## Medallion Architecture: Bronze → Silver → Gold


### Our dataset looks like this

![Medallion architecture overview](../images/di.png)


A **medallion architecture** is a layered design pattern where data quality and structure improve as data flows through successive layers:

- **Bronze:** raw landing
- **Silver:** cleaned and standardized
- **Gold:** curated, business-ready outputs

This is sometimes called a **multi-hop architecture** because data progresses through multiple refinement steps rather than jumping directly from source to final outputs.

![Medallion architecture overview](../images/ma.png)

## Bronze Layer: 

The Bronze layer stores **raw and unprocessed data** as it arrives from sources. The core value is **traceability**:

- You can go back to the raw records when downstream issues appear
- You can investigate problems at the source level
- You can support auditing and controlled reprocessing


A strict rule in Bronze is: **do not manipulate the data**. If the source data is incomplete or malformed, it remains that way in Bronze. Corrections belong in downstream layers.

## Silver Layer:

The Silver layer stores **clean and standardized data**. This is the “heavy lifting” layer for technical quality improvements such as:

- Data cleansing (null handling, duplicates, malformed values)
- Standardization (formats, naming, canonical representations)
- Normalization and conformance where appropriate
- Derived columns and lightweight enrichment


Silver focuses on **technical data quality** and alignment to standards. Complex, use-case-specific business rules are usually deferred to Gold.

## Gold Layer: 
The Gold layer contains **consumption-ready**, business-aligned outputs intended for reporting, analytics, and other downstream use cases.

Typical Gold work includes:

- Data integration across sources (enterprise or domain views)
- Business logic and rules aligned to reporting needs
- Aggregations and read-optimized structures
- Modeling patterns such as star schema (facts and dimensions) or curated marts


![Gold boundary: business transformations](../images/gold.png)

Gold is where you apply **business transformations** needed by consumers. Gold should not be where you perform basic cleansing that should have been handled in Silver.

## Modeling Responsibilities by Layer

- **Bronze:** preserve source structures; do not reshape core models
- **Silver:** keep structures close to sources while improving data quality and standardization
- **Gold:** build the analytics model (star schema, snowflake, curated marts, or aggregated outputs)

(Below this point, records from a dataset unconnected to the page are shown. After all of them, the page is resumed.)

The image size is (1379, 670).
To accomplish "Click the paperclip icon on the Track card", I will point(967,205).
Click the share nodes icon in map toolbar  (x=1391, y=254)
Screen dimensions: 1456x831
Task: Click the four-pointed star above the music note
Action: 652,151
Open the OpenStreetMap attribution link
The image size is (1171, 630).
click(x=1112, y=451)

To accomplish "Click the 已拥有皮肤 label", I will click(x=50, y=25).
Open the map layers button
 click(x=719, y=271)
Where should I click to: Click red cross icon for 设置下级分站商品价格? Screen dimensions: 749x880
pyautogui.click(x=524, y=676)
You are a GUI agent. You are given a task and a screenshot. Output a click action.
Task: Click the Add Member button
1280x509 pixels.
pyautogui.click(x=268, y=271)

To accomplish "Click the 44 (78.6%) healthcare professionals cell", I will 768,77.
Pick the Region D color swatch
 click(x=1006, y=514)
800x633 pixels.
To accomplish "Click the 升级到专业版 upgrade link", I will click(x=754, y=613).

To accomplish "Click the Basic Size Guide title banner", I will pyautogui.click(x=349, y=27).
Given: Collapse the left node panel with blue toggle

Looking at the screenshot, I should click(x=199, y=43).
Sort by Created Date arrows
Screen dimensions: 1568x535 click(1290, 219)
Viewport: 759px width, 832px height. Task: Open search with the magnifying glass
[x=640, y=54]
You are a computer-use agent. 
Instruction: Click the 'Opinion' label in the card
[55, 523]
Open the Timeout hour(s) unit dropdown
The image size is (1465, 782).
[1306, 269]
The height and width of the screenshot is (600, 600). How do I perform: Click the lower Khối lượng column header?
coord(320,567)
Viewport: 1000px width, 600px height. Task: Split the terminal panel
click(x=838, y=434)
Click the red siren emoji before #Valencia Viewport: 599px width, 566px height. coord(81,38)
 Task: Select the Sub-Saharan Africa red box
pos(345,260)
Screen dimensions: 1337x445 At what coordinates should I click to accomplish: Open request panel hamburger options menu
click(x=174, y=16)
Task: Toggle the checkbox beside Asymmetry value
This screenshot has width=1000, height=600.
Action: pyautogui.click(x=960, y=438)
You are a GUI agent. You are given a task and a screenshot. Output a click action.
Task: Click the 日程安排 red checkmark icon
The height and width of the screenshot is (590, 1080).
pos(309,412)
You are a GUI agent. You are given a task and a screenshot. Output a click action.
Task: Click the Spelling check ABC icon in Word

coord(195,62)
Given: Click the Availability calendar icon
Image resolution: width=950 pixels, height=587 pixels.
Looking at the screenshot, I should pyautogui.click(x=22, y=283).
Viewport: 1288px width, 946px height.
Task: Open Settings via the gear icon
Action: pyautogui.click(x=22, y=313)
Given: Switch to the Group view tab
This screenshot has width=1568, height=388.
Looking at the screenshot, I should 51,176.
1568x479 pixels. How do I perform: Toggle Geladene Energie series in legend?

## Target Audience and Access by Layer


- **Bronze:** typically restricted to data engineers (raw data is not suitable for broad consumption)
- **Silver:** accessible to data engineers and technical analysts/data scientists who need high-quality data close to sources
- **Gold:** designed for analysts and business consumers who need stable, understandable datasets for reporting and decisions


## Todo: Analyze & Explore the Bronze Layer Data

- Explore each Bronze table using **limited queries** (e.g., top 1000 rows).
- Understand the **content and structure** of the data.
- Identify what each table represents and the meaning of each column.
- Identify whether tables contain **current data, historical data, or transactional data**.
- Identify how tables are connected across source systems and cross-system relationships (CRM ↔ ERP).
- Determine valid join columns (ID vs Key).
- Identify indirect relationships (e.g., category embedded in product key).
- Check data quality issues and what problems exist in the Bronze layer.

**Important:** No transformations should be written at this stage.

### Observations:

- Extra spaces in customer names
- Marital status stored as short codes (S/M) or inconsistent text
- Gender stored as short codes (F/M) or inconsistent text
- Duplicate customer rows for the same customer ID
- Customer records with missing cst_id
- Product key mixes category + product identifier (not join-ready)
- Category ID format mismatch
- Product line stored as single-letter codes
- Sales order dates stored as integers
- Some sales dates are invalid